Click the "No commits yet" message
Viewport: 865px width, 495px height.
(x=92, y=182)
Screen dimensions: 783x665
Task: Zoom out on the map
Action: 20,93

..............................

#### EXERCISE DIRECTIONS
Please write out the records above once more, exactly and completely.

#### ANSWER TO THIS TASK
Click the "No commits yet" message
Viewport: 865px width, 495px height.
(x=92, y=182)
Screen dimensions: 783x665
Task: Zoom out on the map
Action: 20,93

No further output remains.